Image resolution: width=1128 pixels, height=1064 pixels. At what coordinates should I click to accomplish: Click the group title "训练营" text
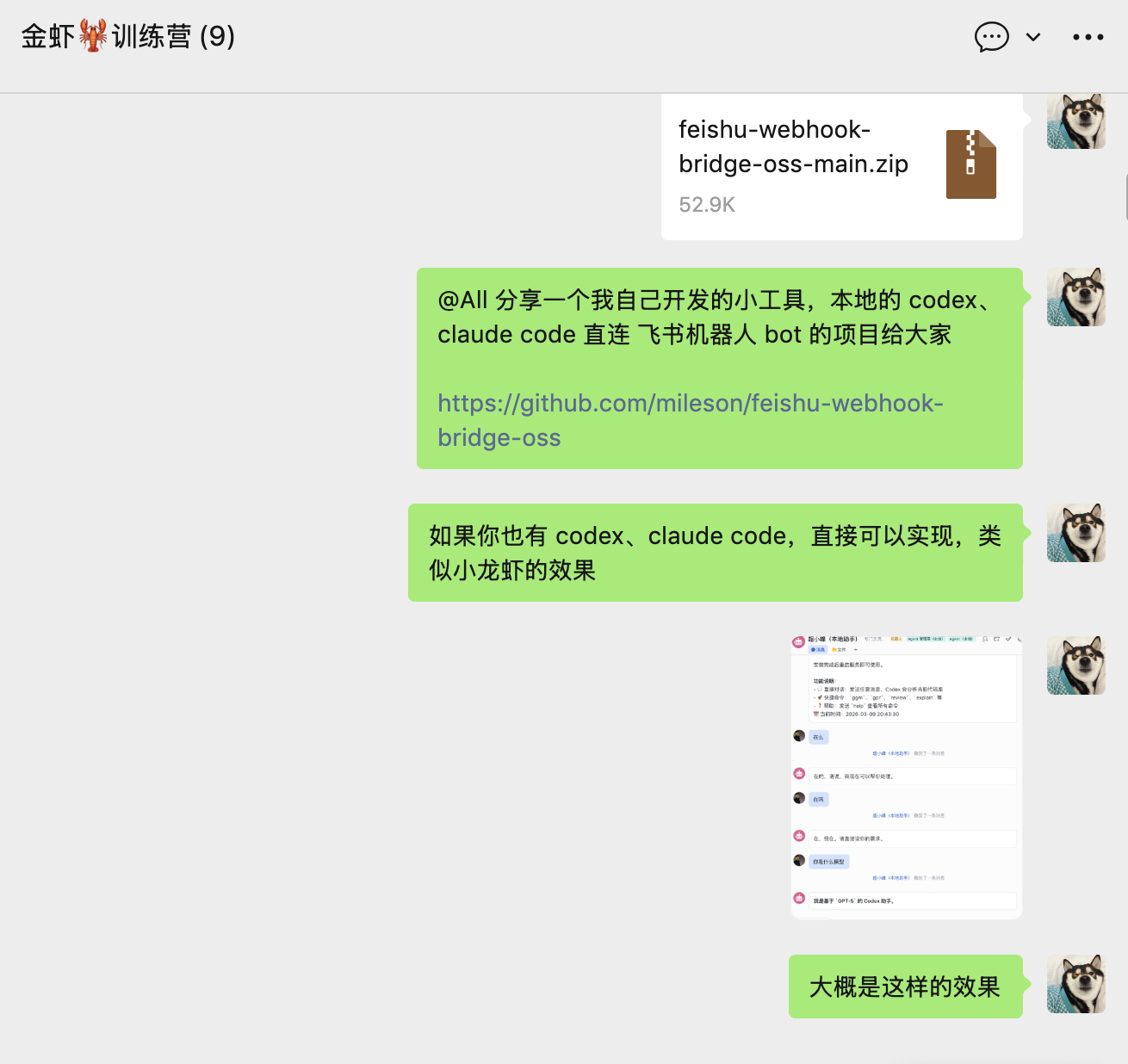tap(152, 37)
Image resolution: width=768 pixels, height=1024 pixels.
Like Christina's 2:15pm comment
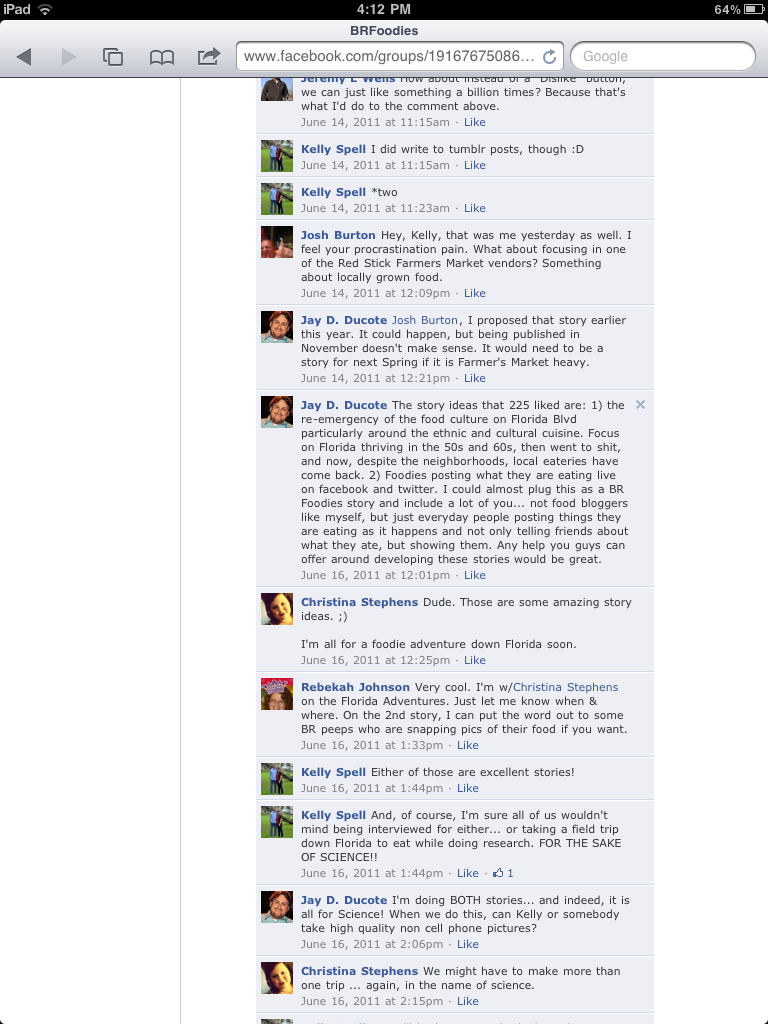coord(468,1001)
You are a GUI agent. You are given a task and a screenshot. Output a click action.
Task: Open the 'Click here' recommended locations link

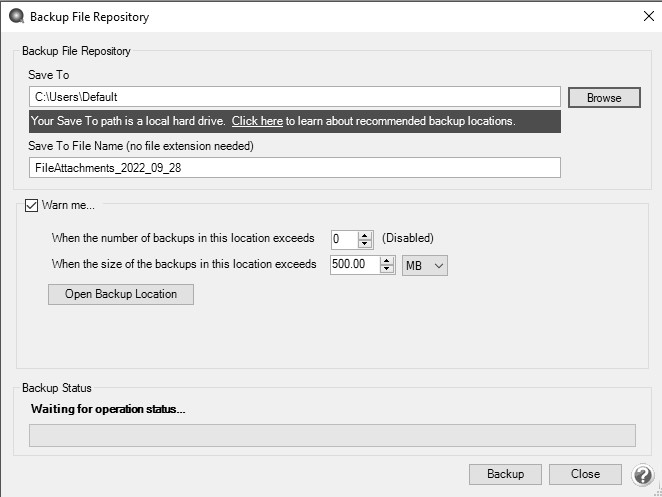click(257, 121)
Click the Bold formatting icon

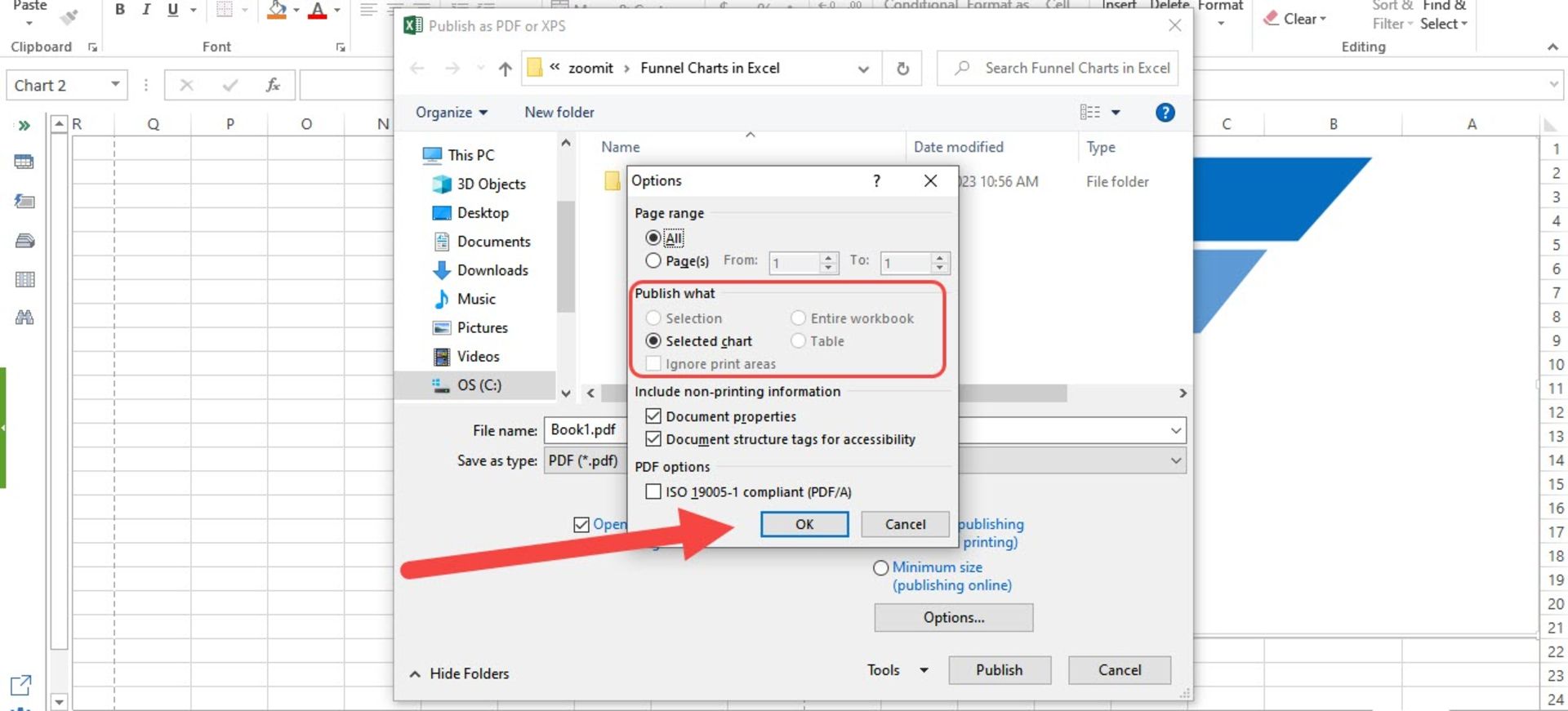pos(120,10)
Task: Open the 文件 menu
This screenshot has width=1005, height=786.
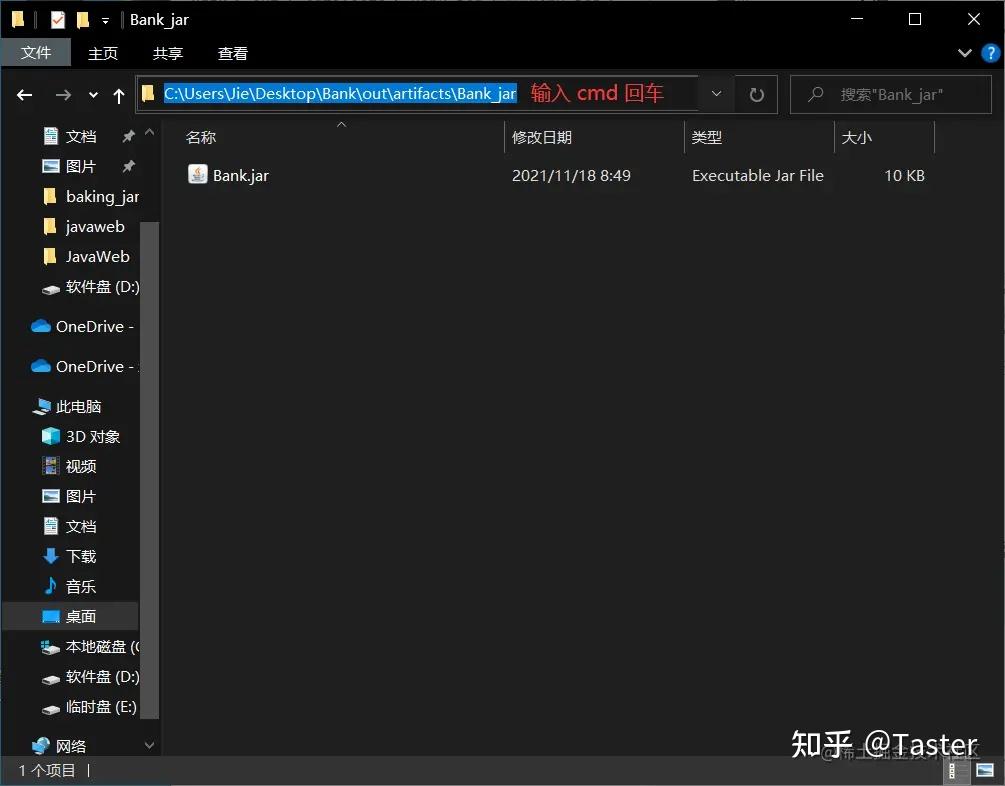Action: click(37, 53)
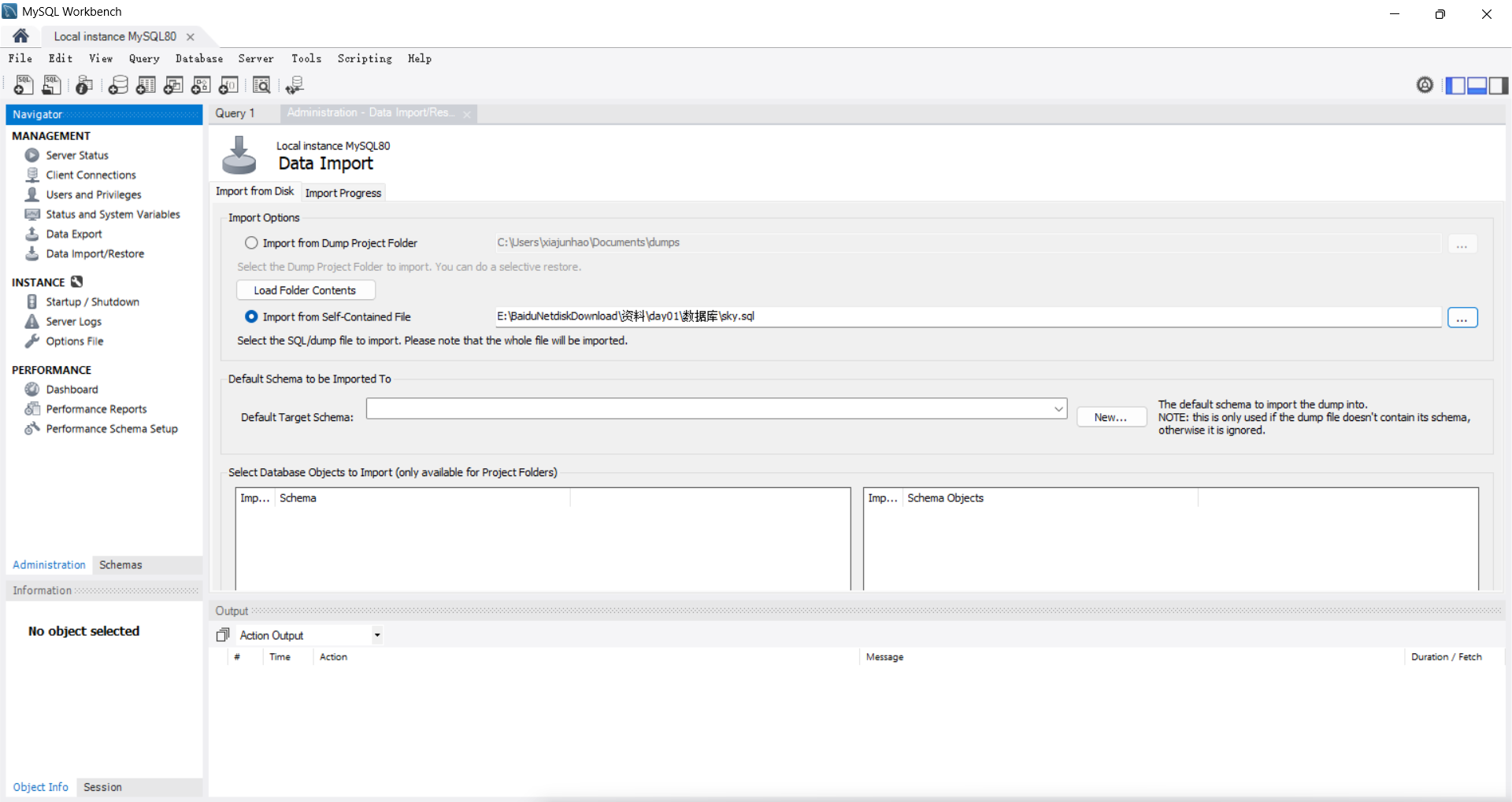Click the create new table icon
1512x802 pixels.
[146, 85]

· · ·

- What to do -
With the pictures omitted, repeat the full set of records above exactly.

- Reply -
Image resolution: width=1128 pixels, height=1064 pixels. At what coordinates should I click to accomplish: Click the group title "训练营" text
tap(152, 37)
Image resolution: width=768 pixels, height=1024 pixels.
Like Christina's 2:15pm comment
coord(468,1001)
You are a GUI agent. You are given a task and a screenshot. Output a click action.
Task: Open the 'Click here' recommended locations link

click(257, 121)
Click the Bold formatting icon

pos(120,10)
Task: Open the 文件 menu
This screenshot has width=1005, height=786.
Action: click(37, 53)
Click the create new table icon
1512x802 pixels.
[146, 85]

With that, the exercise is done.